When it comes to Biblical interpretation and hermeneutics there are two ways one approaches the Biblical text when they read it and understand it. One of them is known as exegesis (the prefix comes from the Greek word ek meaning “out of,” and “gesis” derives from the Greek word hegeomai, which means “to lead”). When one exegetes a Biblical text they are in essence “leading out” the explanation of what the author intended to communicate when he wrote the passage. This is how believers, who read God’s word, should always read the Bible: Striving to find the intent of what the author meant when he wrote the Sacred Scriptures.
The other method, known as eisegesis, should not be used at all, and yet in the Body of Christ it is all too commonly used.

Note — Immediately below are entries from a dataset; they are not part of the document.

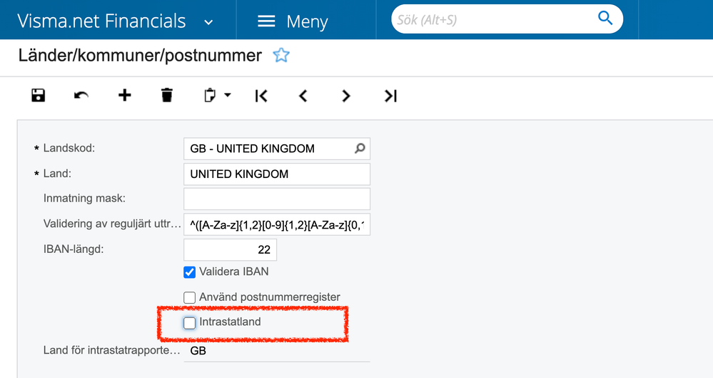Screen dimensions: 713x378
Task: Click the Undo arrow icon
Action: click(81, 95)
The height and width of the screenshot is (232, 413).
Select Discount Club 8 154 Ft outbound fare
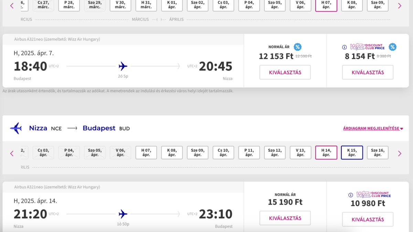(368, 72)
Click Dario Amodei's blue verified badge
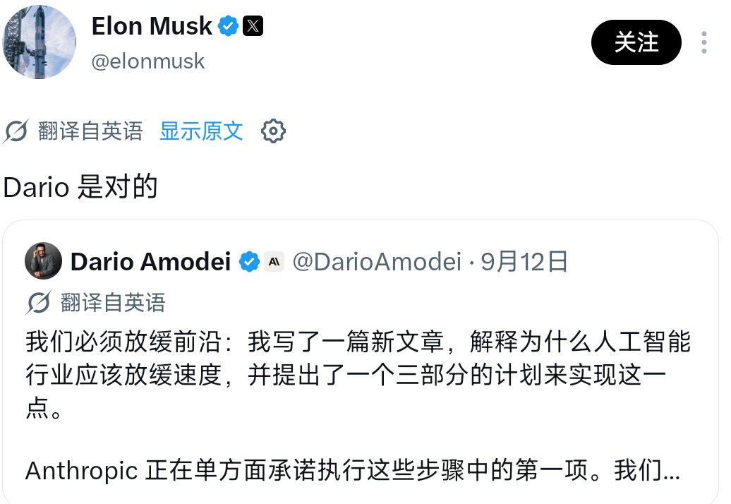This screenshot has width=731, height=504. (249, 262)
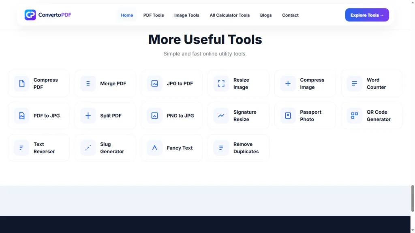Click the Passport Photo icon

click(x=288, y=116)
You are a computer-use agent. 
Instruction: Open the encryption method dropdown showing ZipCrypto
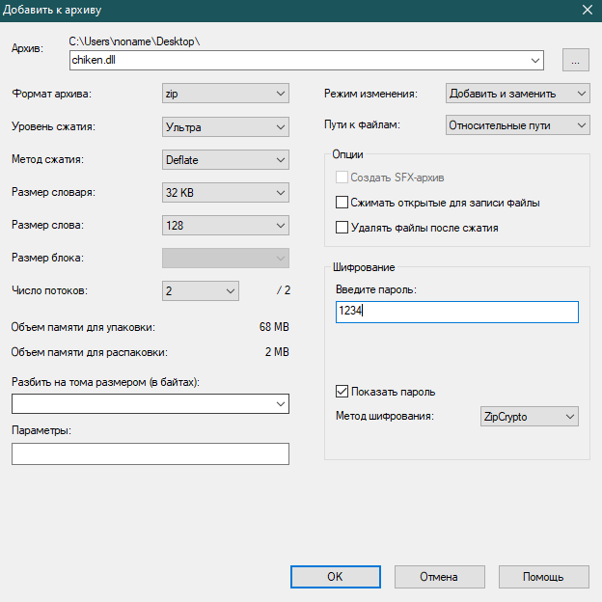[x=529, y=417]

Eisegesis (the prefix comes from the Greek word “eis” meaning “in” or “into” and the Greek word hegeomai, which once more means “to lead”) is when a person “leads into” or reads into the text what they think it meant, rather than what the text actually means. Let us observe why eisegesis is a bad form of Bible reading, and interpretation.
Eisegesis does not consider the intent of the author: Allow me to establish a scenario for to highlight this point: Let us imagine I wrote an email to my friend and told him about my daughter’s dog (whose name is “Buddy Bear”), and how I was trying to train my dog to submit to me. My friend in laughing it off decided to use this as a “lesson for life” for a group that he met with later on in the week. That week he shared my story with the group and said something to the effect of, “See…this is a great example of the struggles that we all have in our life, and how we get our struggles to submit to us is we have to persevere through our struggles, and eventually we will get our problems to submit to us.”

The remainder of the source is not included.